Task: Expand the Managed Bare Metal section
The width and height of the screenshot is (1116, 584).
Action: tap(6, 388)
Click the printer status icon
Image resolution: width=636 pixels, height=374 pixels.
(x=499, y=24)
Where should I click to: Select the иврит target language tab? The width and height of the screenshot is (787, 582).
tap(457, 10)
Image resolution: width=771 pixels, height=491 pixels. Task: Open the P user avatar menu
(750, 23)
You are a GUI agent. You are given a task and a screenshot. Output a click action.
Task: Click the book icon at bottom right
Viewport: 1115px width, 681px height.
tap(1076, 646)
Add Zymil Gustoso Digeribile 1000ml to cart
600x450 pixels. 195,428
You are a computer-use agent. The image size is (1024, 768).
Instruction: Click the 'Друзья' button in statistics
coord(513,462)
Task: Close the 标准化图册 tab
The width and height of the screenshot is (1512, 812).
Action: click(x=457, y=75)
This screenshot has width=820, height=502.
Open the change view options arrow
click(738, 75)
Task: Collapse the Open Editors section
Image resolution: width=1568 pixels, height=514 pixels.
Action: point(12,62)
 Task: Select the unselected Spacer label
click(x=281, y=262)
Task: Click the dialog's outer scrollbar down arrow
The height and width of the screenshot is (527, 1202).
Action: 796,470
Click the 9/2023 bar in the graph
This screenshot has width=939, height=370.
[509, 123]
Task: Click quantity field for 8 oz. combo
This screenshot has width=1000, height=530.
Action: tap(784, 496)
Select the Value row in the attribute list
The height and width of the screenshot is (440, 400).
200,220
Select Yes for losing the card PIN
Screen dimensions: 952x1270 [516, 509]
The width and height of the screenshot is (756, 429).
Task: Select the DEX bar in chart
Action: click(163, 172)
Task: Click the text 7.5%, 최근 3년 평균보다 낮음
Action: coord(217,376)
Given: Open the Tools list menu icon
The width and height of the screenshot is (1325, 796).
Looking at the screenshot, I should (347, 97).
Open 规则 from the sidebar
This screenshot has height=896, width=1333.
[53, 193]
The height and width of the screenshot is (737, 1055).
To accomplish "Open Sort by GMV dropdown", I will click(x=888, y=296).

● ● ● ● ●

Write the entries out once more, exactly, without dropping a line.

Task: Expand the Managed Bare Metal section
The width and height of the screenshot is (1116, 584).
Action: tap(6, 388)
Click the printer status icon
Image resolution: width=636 pixels, height=374 pixels.
(x=499, y=24)
Where should I click to: Select the иврит target language tab? The width and height of the screenshot is (787, 582).
tap(457, 10)
Image resolution: width=771 pixels, height=491 pixels. Task: Open the P user avatar menu
(750, 23)
You are a GUI agent. You are given a task and a screenshot. Output a click action.
Task: Click the book icon at bottom right
Viewport: 1115px width, 681px height.
tap(1076, 646)
Add Zymil Gustoso Digeribile 1000ml to cart
600x450 pixels. 195,428
You are a computer-use agent. The image size is (1024, 768).
Instruction: Click the 'Друзья' button in statistics
coord(513,462)
Task: Close the 标准化图册 tab
The width and height of the screenshot is (1512, 812).
Action: click(x=457, y=75)
This screenshot has width=820, height=502.
Open the change view options arrow
click(738, 75)
Task: Collapse the Open Editors section
Image resolution: width=1568 pixels, height=514 pixels.
Action: point(12,62)
 Task: Select the unselected Spacer label
click(x=281, y=262)
Task: Click the dialog's outer scrollbar down arrow
The height and width of the screenshot is (527, 1202).
Action: 796,470
Click the 9/2023 bar in the graph
This screenshot has width=939, height=370.
[509, 123]
Task: Click quantity field for 8 oz. combo
This screenshot has width=1000, height=530.
Action: tap(784, 496)
Select the Value row in the attribute list
The height and width of the screenshot is (440, 400).
200,220
Select Yes for losing the card PIN
Screen dimensions: 952x1270 [516, 509]
The width and height of the screenshot is (756, 429).
Task: Select the DEX bar in chart
Action: click(163, 172)
Task: Click the text 7.5%, 최근 3년 평균보다 낮음
Action: coord(217,376)
Given: Open the Tools list menu icon
The width and height of the screenshot is (1325, 796).
Looking at the screenshot, I should (347, 97).
Open 规则 from the sidebar
This screenshot has height=896, width=1333.
[53, 193]
The height and width of the screenshot is (737, 1055).
To accomplish "Open Sort by GMV dropdown", I will click(x=888, y=296).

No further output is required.